Goal of the exercise:
Rewrite the stretch from the line containing "You are a GUI" through the line containing "Image resolution: width=924", changing "Examiners" to "Reviewers" and leaving everything else as it stands.

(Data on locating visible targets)
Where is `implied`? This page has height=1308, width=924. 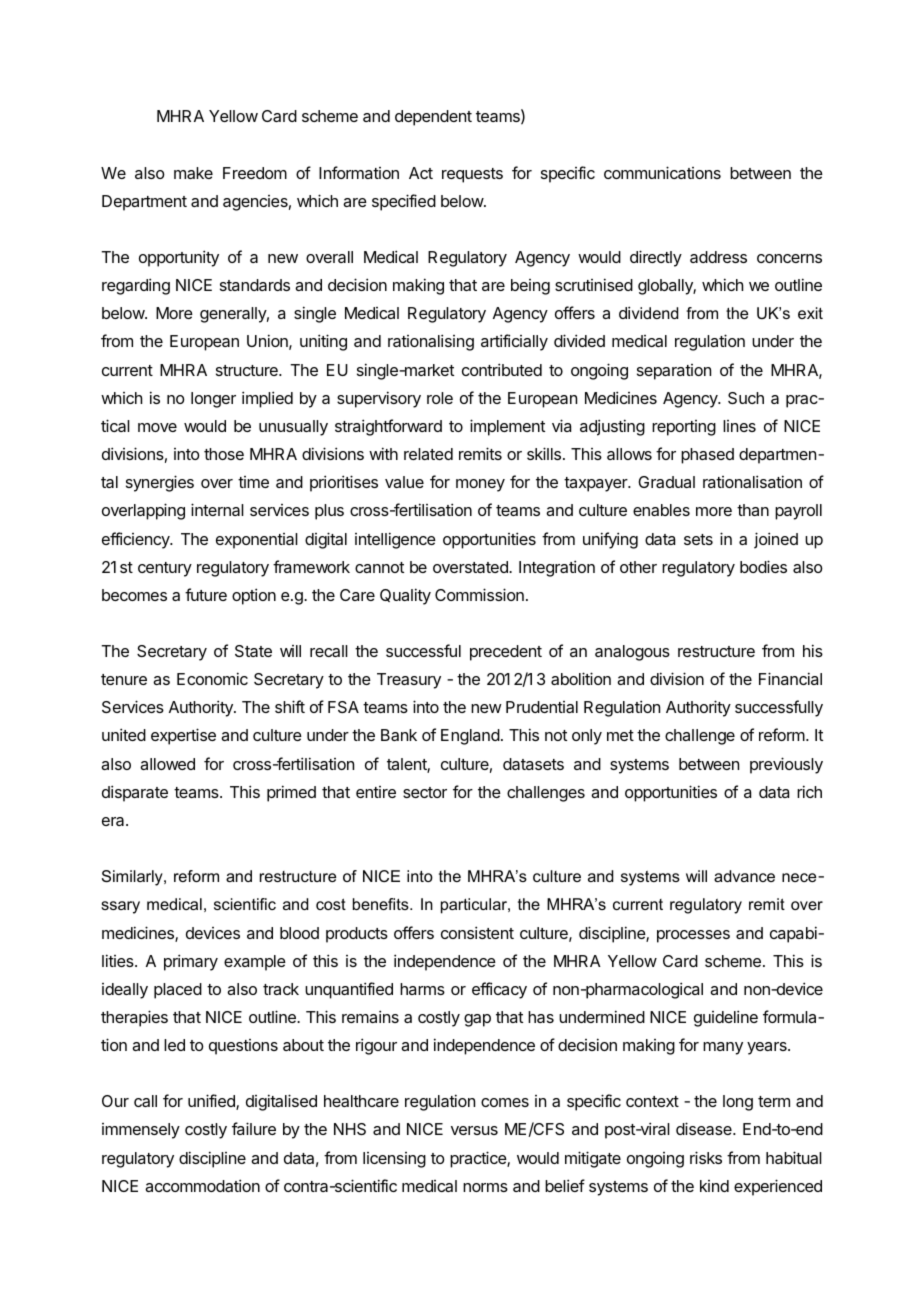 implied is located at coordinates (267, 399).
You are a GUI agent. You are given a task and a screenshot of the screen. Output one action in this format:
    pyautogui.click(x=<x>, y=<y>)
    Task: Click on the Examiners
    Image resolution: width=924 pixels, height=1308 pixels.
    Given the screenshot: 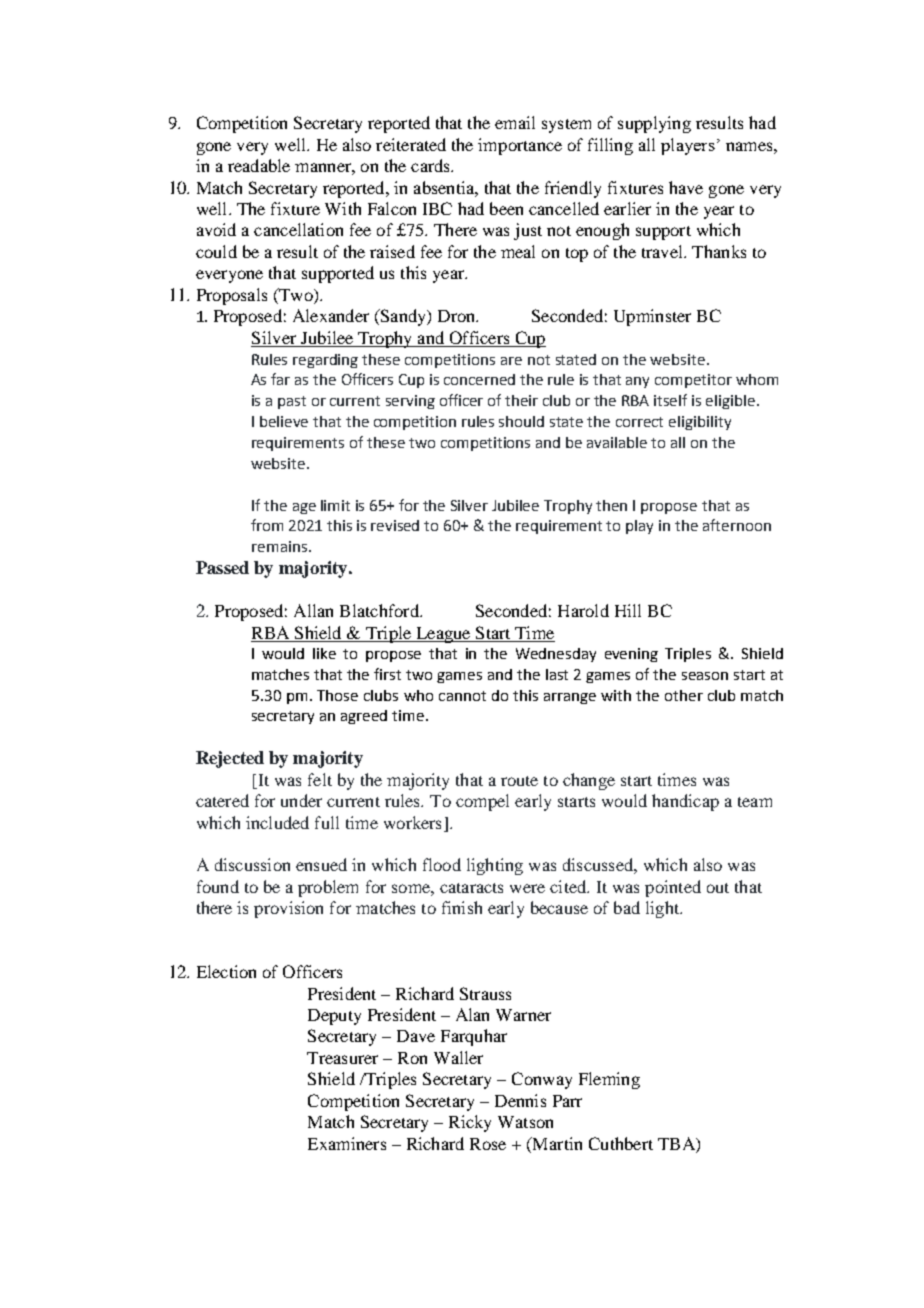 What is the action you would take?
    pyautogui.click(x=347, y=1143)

Output of the exercise:
You are a GUI agent. You are given a task and a screenshot of the screen. Output one action in this format:
    pyautogui.click(x=<x>, y=<y>)
    Task: Click on the Reviewers
    Image resolution: width=924 pixels, height=1308 pixels.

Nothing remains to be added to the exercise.